Kraft did more than just make her way. She won journalism awards, gave talks, appeared on television, and garnered media attention for her successes as a woman in both hunting and writing. But from the perspective of history, Kraft stayed strangely under the radar. Despite her pioneering status, MacCambridge didn’t mention her once in his 400-plus-page book about the history of the magazine; her name didn’t come up in his research. Although he regrets the omission, he says he didn’t have anything to work with. “She was a trailblazer and an important figure, and I feel bad,” he says. “But I don’t even have an anecdote.”
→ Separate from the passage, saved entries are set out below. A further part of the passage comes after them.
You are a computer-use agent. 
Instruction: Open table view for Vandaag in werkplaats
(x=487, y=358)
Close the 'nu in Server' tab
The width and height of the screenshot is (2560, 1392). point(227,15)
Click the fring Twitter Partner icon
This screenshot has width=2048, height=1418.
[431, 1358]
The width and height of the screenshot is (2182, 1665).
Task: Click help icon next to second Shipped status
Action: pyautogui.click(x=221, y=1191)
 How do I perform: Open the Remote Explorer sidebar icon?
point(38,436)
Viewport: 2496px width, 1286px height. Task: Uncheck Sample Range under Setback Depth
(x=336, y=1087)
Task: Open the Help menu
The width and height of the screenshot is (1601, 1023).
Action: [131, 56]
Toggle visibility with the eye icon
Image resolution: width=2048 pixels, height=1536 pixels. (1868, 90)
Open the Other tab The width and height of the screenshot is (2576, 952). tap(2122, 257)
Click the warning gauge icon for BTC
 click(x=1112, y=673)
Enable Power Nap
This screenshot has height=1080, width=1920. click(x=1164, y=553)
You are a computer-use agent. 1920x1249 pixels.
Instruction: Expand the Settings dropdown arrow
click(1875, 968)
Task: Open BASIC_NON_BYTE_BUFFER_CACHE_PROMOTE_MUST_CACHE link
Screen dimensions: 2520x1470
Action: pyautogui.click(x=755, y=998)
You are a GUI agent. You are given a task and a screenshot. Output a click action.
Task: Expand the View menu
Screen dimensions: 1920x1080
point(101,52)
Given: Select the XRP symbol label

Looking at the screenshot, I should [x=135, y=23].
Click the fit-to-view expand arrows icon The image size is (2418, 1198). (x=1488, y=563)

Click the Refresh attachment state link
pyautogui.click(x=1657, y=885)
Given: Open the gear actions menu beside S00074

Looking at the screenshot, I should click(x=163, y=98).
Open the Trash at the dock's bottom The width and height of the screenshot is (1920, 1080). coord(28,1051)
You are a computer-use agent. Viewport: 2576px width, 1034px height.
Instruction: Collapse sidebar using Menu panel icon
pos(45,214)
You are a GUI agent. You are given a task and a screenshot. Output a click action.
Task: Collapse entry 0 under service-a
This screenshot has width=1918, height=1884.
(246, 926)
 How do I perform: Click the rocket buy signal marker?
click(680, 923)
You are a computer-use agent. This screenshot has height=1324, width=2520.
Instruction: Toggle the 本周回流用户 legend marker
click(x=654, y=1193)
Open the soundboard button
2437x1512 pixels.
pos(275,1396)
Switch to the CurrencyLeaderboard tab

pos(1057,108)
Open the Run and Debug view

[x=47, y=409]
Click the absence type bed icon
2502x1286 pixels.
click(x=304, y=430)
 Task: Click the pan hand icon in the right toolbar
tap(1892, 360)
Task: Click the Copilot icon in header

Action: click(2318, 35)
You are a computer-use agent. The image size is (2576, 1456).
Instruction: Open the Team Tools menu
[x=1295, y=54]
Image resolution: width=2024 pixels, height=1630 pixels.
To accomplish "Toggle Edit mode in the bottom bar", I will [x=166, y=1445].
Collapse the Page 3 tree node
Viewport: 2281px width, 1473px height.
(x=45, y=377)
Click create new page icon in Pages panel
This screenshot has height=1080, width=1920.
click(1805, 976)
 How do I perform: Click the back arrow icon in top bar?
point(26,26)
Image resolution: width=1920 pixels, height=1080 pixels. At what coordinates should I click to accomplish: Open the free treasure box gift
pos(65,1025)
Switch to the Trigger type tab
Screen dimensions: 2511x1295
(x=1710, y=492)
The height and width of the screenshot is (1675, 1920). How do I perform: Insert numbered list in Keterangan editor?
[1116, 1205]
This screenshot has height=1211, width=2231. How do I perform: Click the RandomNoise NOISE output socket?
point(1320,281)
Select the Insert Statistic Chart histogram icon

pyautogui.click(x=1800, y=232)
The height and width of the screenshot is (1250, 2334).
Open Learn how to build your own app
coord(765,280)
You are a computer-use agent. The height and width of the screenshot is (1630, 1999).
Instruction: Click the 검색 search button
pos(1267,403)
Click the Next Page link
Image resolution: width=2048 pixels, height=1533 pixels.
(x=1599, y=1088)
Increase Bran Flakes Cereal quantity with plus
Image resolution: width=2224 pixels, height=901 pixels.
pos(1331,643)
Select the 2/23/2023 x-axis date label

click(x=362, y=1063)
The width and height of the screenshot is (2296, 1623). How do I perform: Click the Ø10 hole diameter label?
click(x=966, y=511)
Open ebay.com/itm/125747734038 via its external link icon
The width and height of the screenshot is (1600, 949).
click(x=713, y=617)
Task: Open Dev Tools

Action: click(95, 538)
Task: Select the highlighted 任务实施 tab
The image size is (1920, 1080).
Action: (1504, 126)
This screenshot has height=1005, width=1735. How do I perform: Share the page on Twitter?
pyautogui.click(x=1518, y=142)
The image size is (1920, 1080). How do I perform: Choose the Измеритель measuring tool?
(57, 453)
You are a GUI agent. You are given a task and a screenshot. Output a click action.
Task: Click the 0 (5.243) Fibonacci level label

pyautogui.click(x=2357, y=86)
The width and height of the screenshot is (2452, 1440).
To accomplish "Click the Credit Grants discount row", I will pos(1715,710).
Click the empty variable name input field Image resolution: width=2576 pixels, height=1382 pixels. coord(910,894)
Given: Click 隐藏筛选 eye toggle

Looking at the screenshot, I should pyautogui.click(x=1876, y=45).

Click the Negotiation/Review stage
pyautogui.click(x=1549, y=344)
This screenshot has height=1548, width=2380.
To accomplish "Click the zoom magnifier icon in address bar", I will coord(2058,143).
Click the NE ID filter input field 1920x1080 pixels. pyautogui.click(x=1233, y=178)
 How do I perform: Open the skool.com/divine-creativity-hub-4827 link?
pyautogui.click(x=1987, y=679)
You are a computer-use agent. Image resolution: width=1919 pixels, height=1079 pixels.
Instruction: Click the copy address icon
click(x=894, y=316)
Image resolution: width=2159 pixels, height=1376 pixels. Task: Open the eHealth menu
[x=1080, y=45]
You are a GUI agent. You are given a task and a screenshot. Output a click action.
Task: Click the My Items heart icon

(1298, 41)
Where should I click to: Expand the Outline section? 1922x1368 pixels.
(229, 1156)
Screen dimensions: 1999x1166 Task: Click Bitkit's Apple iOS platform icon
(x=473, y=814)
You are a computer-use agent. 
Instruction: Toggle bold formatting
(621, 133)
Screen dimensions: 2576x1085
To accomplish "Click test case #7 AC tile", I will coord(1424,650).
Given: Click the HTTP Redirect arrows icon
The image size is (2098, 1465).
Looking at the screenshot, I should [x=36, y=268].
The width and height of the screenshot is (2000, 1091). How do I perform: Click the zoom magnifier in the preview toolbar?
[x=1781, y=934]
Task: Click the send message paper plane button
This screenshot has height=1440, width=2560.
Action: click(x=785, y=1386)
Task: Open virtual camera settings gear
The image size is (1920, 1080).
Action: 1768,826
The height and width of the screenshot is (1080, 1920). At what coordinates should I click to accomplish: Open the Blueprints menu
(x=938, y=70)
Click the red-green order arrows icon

Sports Illustrated made nearly impossible demands on people’s personal lives. . . . It was that kind of remorseless place that Virginia Kraft would have had to make her way in.”

— Michael MacCambridge

Kraft’s erasure from the history of sports writing may have something to do with her general absence from the offices of SI during her career there. Distancing herself from the boys-will-be-boys, hard-drinking culture based at the Time & Life Building in Rockefeller Center, Kraft lived in a world of her own. She spent about a third of each year traveling on assignment, making the outlandish claim that she covered 200,000 miles annually. And although that number is hard to believe, she was clearly prolific: In 1967 alone, she published 10 major features, including one of her stories on the IWFA. (That year she also wrote about hunting in Jordan, hunting in the Grand Canyon, fishing in Australia, and racing in a dogsled competition in Alaska.) When not in the field on assignment, she generally went to the office only a couple of times a week, staying in an apartment in the city as needed. More often, like some of the other senior writers, she wrote from home.